#### Description of the task:
Return, word for word, the stretch of the Hope album article from "Studio album by" through "song from Cope.".

#### Text provided:
>>>>
Studio album by Manchester Orchestra
- Released: September 16, 2014
- Recorded: June 2014–July 2014
- Genre: Indie rock; acoustic rock;
- Length: 41:08
- Label: Loma Vista Recordings; Favorite Gentlemen;
- Producer: Manchester Orchestra

Manchester Orchestra chronology
| Cope (2014) | Hope (2014) | A Black Mile to the Surface (2017) |

= Hope (Manchester Orchestra album) =

Hope is an acoustic album from Atlanta-based indie rock band Manchester Orchestra. It was released on September 16, 2014 as a digital download through Loma Vista Recordings and the band's own independent label, Favorite Gentlemen. Hope serves as a companion piece to the band's fourth album Cope, with each track being an acoustic re-imagining of a song from Cope.

==Critical reception==

Hope generally received a positive reception upon release. Many reviewers commented on Manchester Orchestra's "masterful" reworking of Cope into an acoustic work.
<<<<
#### Data supplied:
>>>>
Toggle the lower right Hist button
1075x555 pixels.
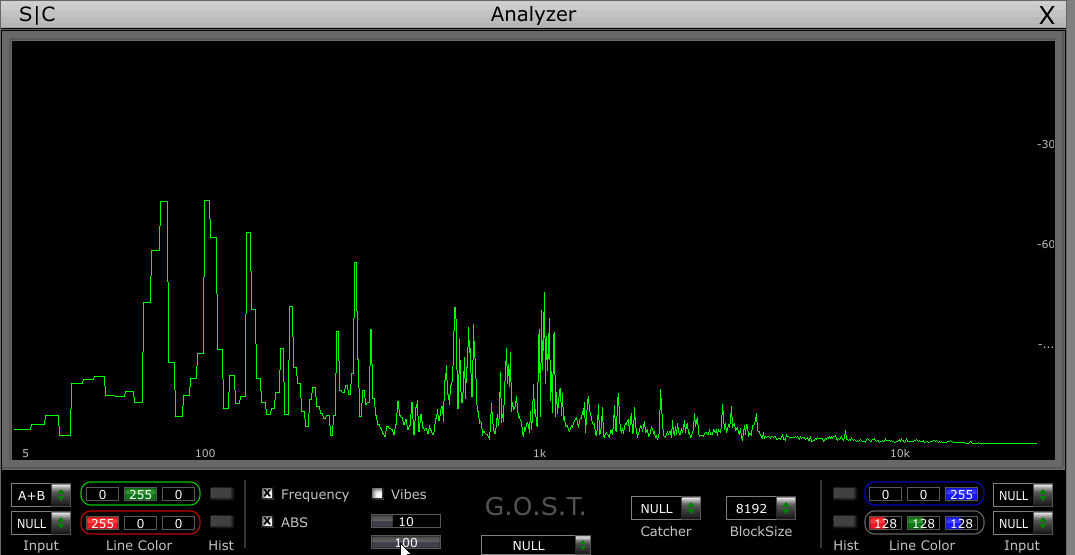[845, 522]
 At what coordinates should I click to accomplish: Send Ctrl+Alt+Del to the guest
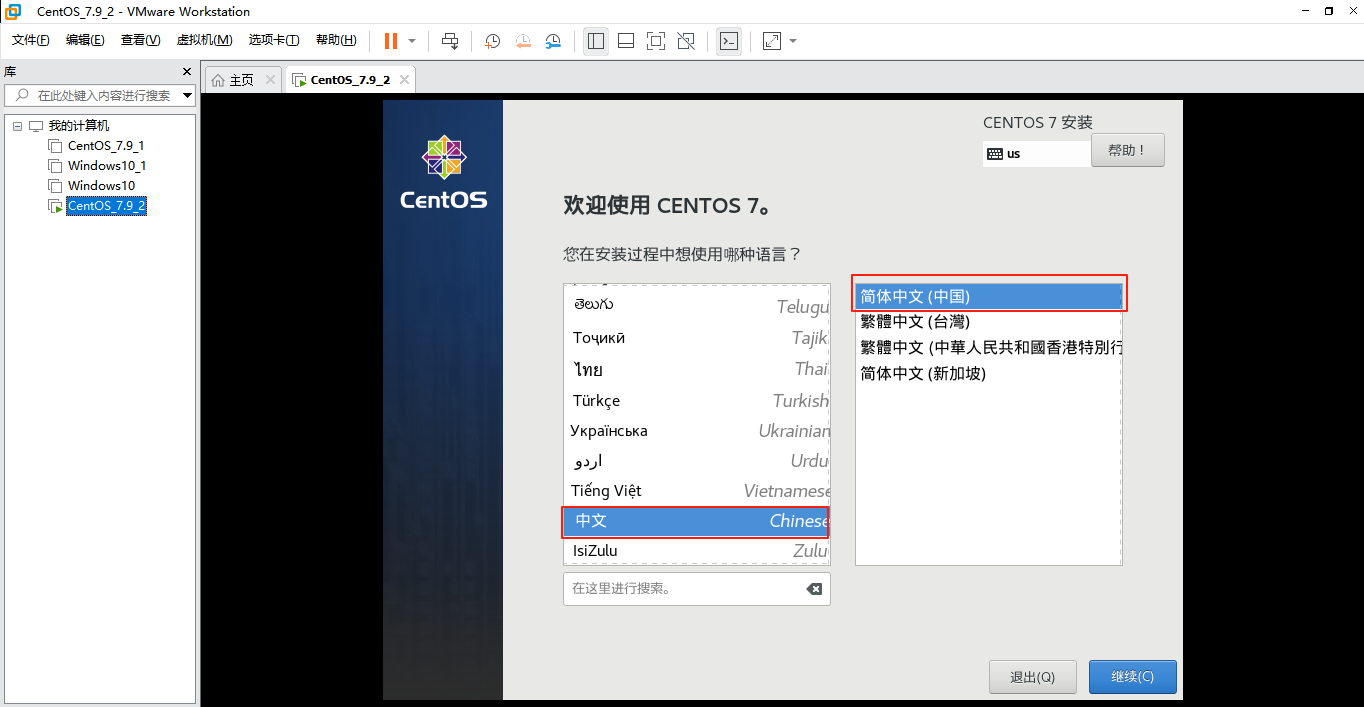[450, 41]
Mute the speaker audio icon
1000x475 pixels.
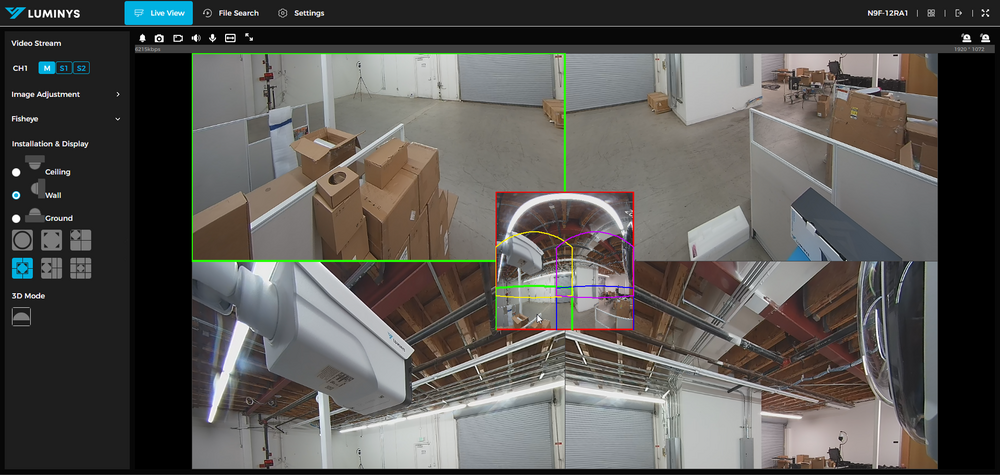(x=195, y=38)
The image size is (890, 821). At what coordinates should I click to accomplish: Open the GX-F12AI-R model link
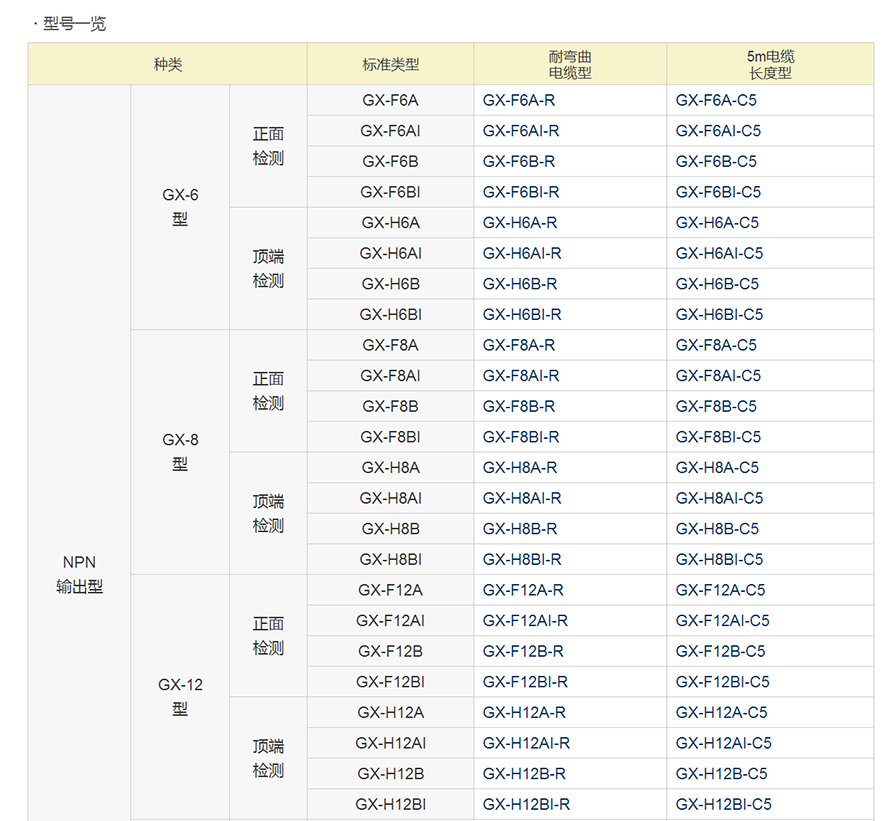pos(525,621)
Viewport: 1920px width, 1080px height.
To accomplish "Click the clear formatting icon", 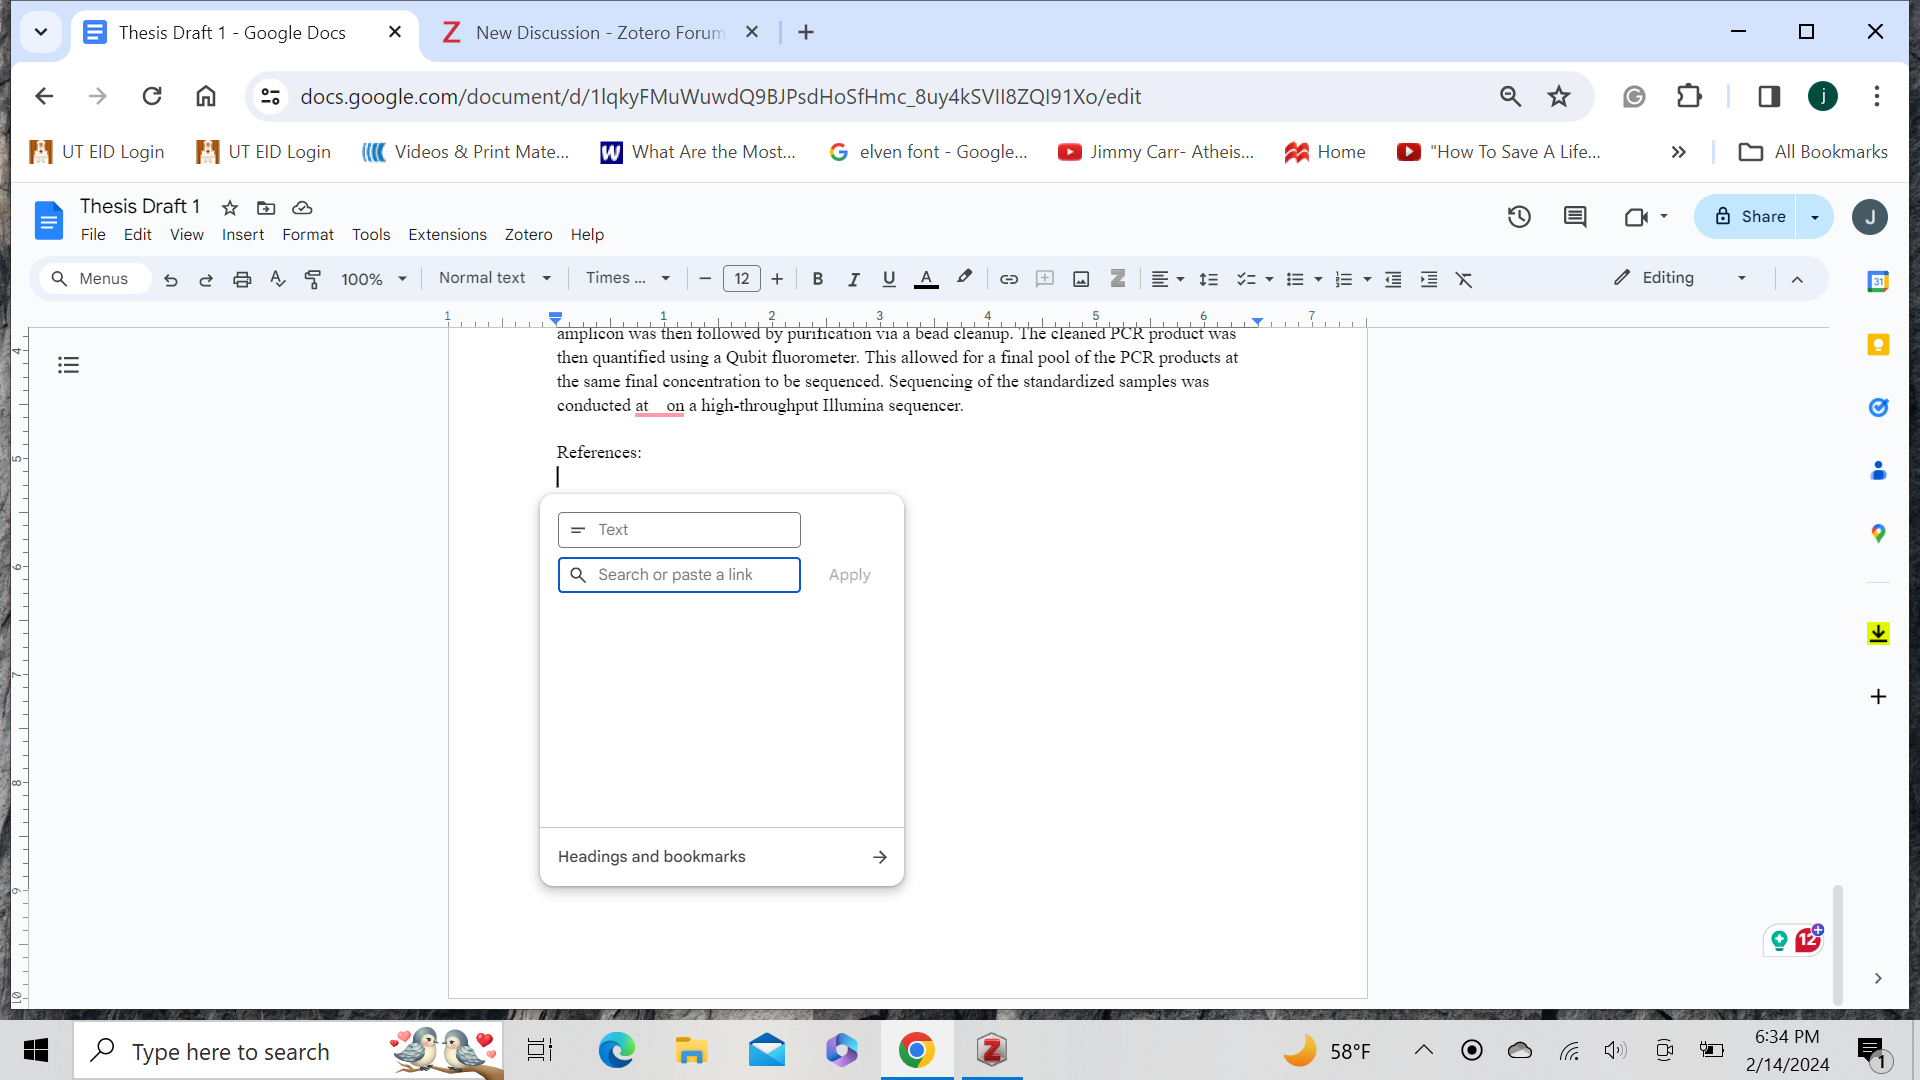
<<<<
#### Finished answer:
Studio album by Manchester Orchestra
- Released: September 16, 2014
- Recorded: June 2014–July 2014
- Genre: Indie rock; acoustic rock;
- Length: 41:08
- Label: Loma Vista Recordings; Favorite Gentlemen;
- Producer: Manchester Orchestra

Manchester Orchestra chronology
| Cope (2014) | Hope (2014) | A Black Mile to the Surface (2017) |

= Hope (Manchester Orchestra album) =

Hope is an acoustic album from Atlanta-based indie rock band Manchester Orchestra. It was released on September 16, 2014 as a digital download through Loma Vista Recordings and the band's own independent label, Favorite Gentlemen. Hope serves as a companion piece to the band's fourth album Cope, with each track being an acoustic re-imagining of a song from Cope.